Эти сладкие звуки слышались все ближе и ближе, и вскоре лодка, с которой они доносились, уже стояла бок о бок с нашей.

В ней находилась компания деревенских кавалеров и барышень, выехавших покататься при лунном свете (луны не было, но это уж не их вина). Никогда в жизни не видел я людей столь привлекательных и милых моему сердцу. Окликнув их, я спросил, не могут ли они указать мне дорогу к Уоллингфордскому шлюзу, и объяснил, что уже целых два часа ищу его.

— Уоллингфордский шлюз! — отвечали они. — Господи Боже мой, сэр, вот уже больше года, как с ним разделались. Нет уже больше Уоллингфордского шлюза, сэр! Вы теперь недалеко от Клива. Провалиться мне на этом месте, Билл, если этот джентльмен не ищет Уоллингфордский шлюз!

Такая возможность не приходила мне в голову. Мне хотелось броситься им всем на шею и осыпать их благословениями, но течение было слишком сильно и не допускало этого, так что пришлось ограничиться холодными словами признательности.

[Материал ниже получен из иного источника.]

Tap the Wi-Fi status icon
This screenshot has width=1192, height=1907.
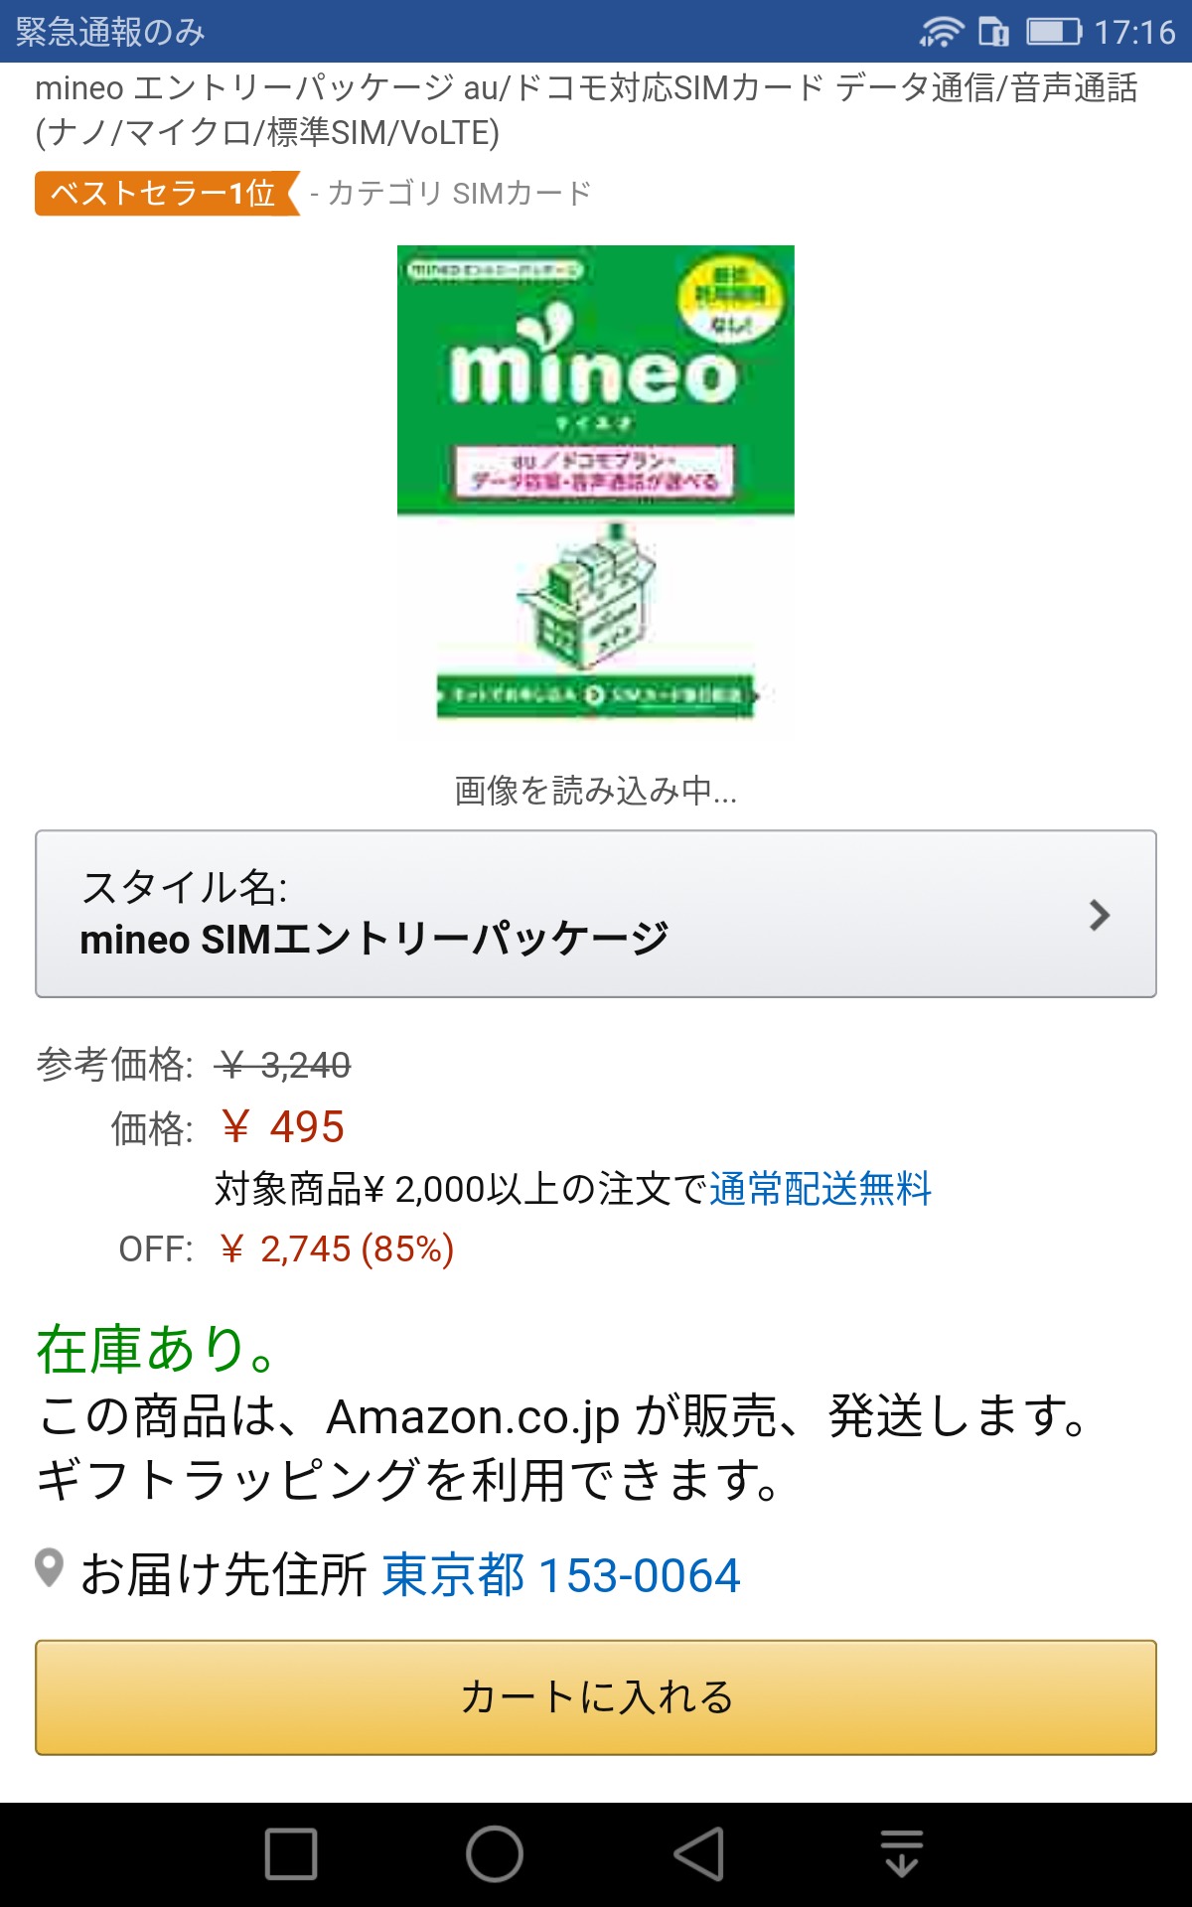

Мы благодарили этих людей несчетное число раз. Мы сказали, что сегодня чудесная ночь, и пожелали им приятной прогулки. Я, кажется, даже пригласил их на недельку в гости, а моя кузина сказала, что ее мать будет страшно рада их видеть. Мы запели хор солдат из «Фауста» и в конце концов все-таки поспели домой к ужину.